Biblia Reina-Valera Contemporanea
Biblia Reina-Valera Contemporanea 23 Las colinas y el bullicio de los montes no son más que vanidad. La salvación de Israel radica en ti, Señor y Dios nuestro.
24 Desde que éramos jóvenes, el oprobio ha consumido la obra de nuestros padres: lo mismo sus ovejas que sus vacas; lo mismo sus hijos que sus hijas.
25 En ese oprobio nos hallamos. La vergüenza nos envuelve, porque desde nuestra juventud y hasta este día, nosotros y nuestros padres hemos pecado contra ti, Señor y Dios nuestro. ¡No hemos querido obedecer tu voz!».
1 «¡Ah Israel, vuélvete a mí! ¡Cómo quisiera que te volvieras a mí! ¡Cómo quisiera que quitaras de mi vista tus actos repugnantes, y no anduvieras de acá para allá! (Palabra del Señor).

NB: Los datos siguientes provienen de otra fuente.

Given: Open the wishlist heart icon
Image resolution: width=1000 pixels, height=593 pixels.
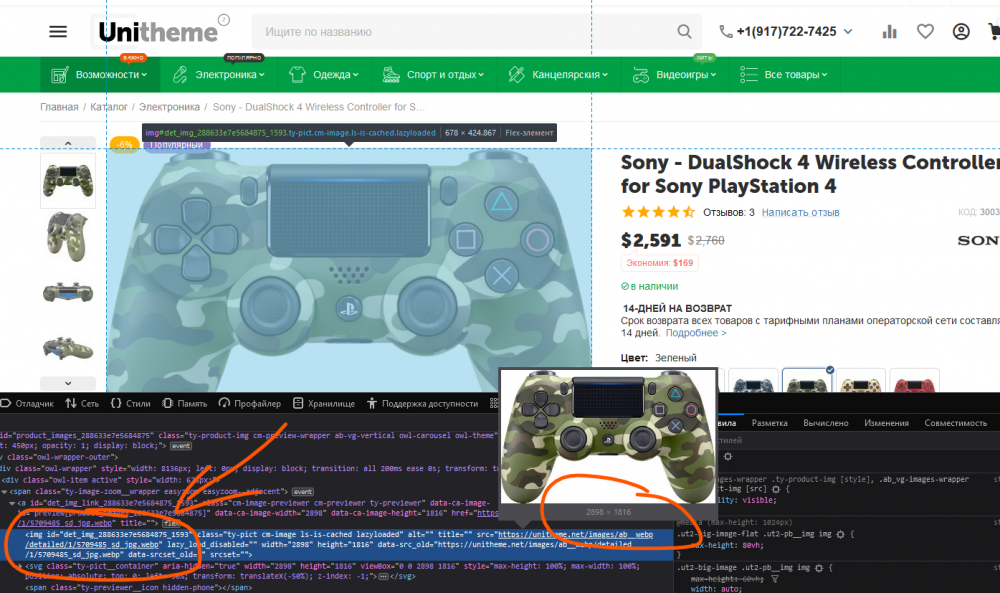Looking at the screenshot, I should (x=925, y=32).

2 «Si con la verdad, la justicia y el derecho juraras: «¡Vive el Señor!», entonces las naciones serán plenamente bendecidas por él, y en él se gloriarán.
3 Porque así dice el Señor a todos los de Judá y de Jerusalén: «Aren ustedes sus campos, y no siembren entre los espinos.
4 Hombres de Judá, y habitantes de Jerusalén: ¡Circuncídense en honor del Señor! ¡Quiten de su corazón lo que en él hay de pagano! De lo contrario, y por causa de sus malvadas acciones, mi ira se encenderá como un fuego, y arderá y nadie podrá apagarla».